Sure enough, sooner or later it was the turn of one of them (can’t remember which, but it was a Nationalist MP) to pop next door and say his little piece in Parliament... and I should have already mentioned that the debate was being broadcast aloud from a radio-set in the corner.

It was almost like a classic movie werewolf metamorphosis, taking place off-screen: one second he was sitting there, joking and laughing along with all the rest; next, we could all hear him howling, gnashing his teeth and baying for the Labour government’s blood in the room next door...  with his team-mates egging him on by loudly banging their fists on their desks. (Note: exactly why this is meant to show approval of what is being said... when all it really does is make it impossible to actually hear the speaker... is another of those things I’ve never fully understood. But never mind that for now.)

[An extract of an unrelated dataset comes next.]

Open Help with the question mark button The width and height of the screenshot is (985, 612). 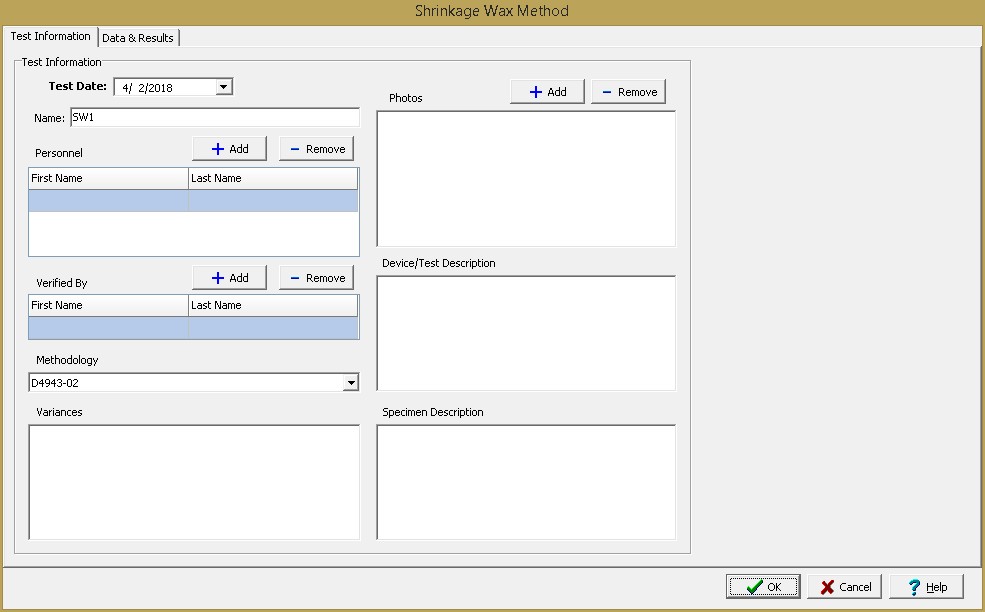(926, 587)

It was uncanny... and the uncanniest part of it was the reaction of the people he was now tearing into over the speakers. They just carried on joking and laughing as if it were the most normal, unremarkable thing in the world. In fact, they didn’t even stop to listen.

After that, I must say I found it consistently harder to ever take all those explosive, incendiary Parliamentary confrontations too seriously. Every time I hear an MP calling another MP a ‘gbejna’, or a ‘gidra’, or a ‘pizellu’... I just lean back and imagine those same two MPs cracking jokes over a cappuccino at half-time afterwards.

I felt much the same way this week, when both sides of the House agreed to give themselves a full pension after serving one term... after having disagreed about virtually everything else for decades (including some really basic things, like granting all citizens equal rights, etc). And OK, this in itself is nothing new: parliament had also unanimously agreed to grant itself full pensions over 20 years ago, when the prime minister was Eddie Fenech Adami. But what made this occasion stand out so much, was the sheer speed of the werewolf transformation... and also the fact that it actually took place onscreen.

Just moments before this rare display of sudden Parliamentary consensus, the two sides were at each other’s throats as usual, as they have been for the past 10 years or so: accusing each other of corruption, threatening each other with breaches of privilege, kicking up a giant ruckus over even the most trivial, insignificant issues... and then, they all take a swig from some bubbling magic potion or other, and... pouf! Instantly they transform before your eyes into the best of buddies: all smiles and friendly slaps on the back, as they help themselves to yet another privilege they so casually withhold from everybody else...

There is, however, an important difference from the earlier example. Back then, it was a reality I only got to see because I happened to be at that place, at that time. On this occasion, the con is perfectly visible to everyone who cares to look. You cannot call someone a ‘gbejna’ one minute, then become that someone’s ally and accomplice the next.... and all along expect nobody to notice.

Sorry, folks, but you’ve taken your little con just that little step too far. Now, it’s every bit as visible as the farcically staged ‘World of Wrestling’ universe. The only difference is that the standards of acting are slightly higher in crack wrestling than in Maltese politics... and trust me (I used to watch that show, remember?) that’s really not saying very much.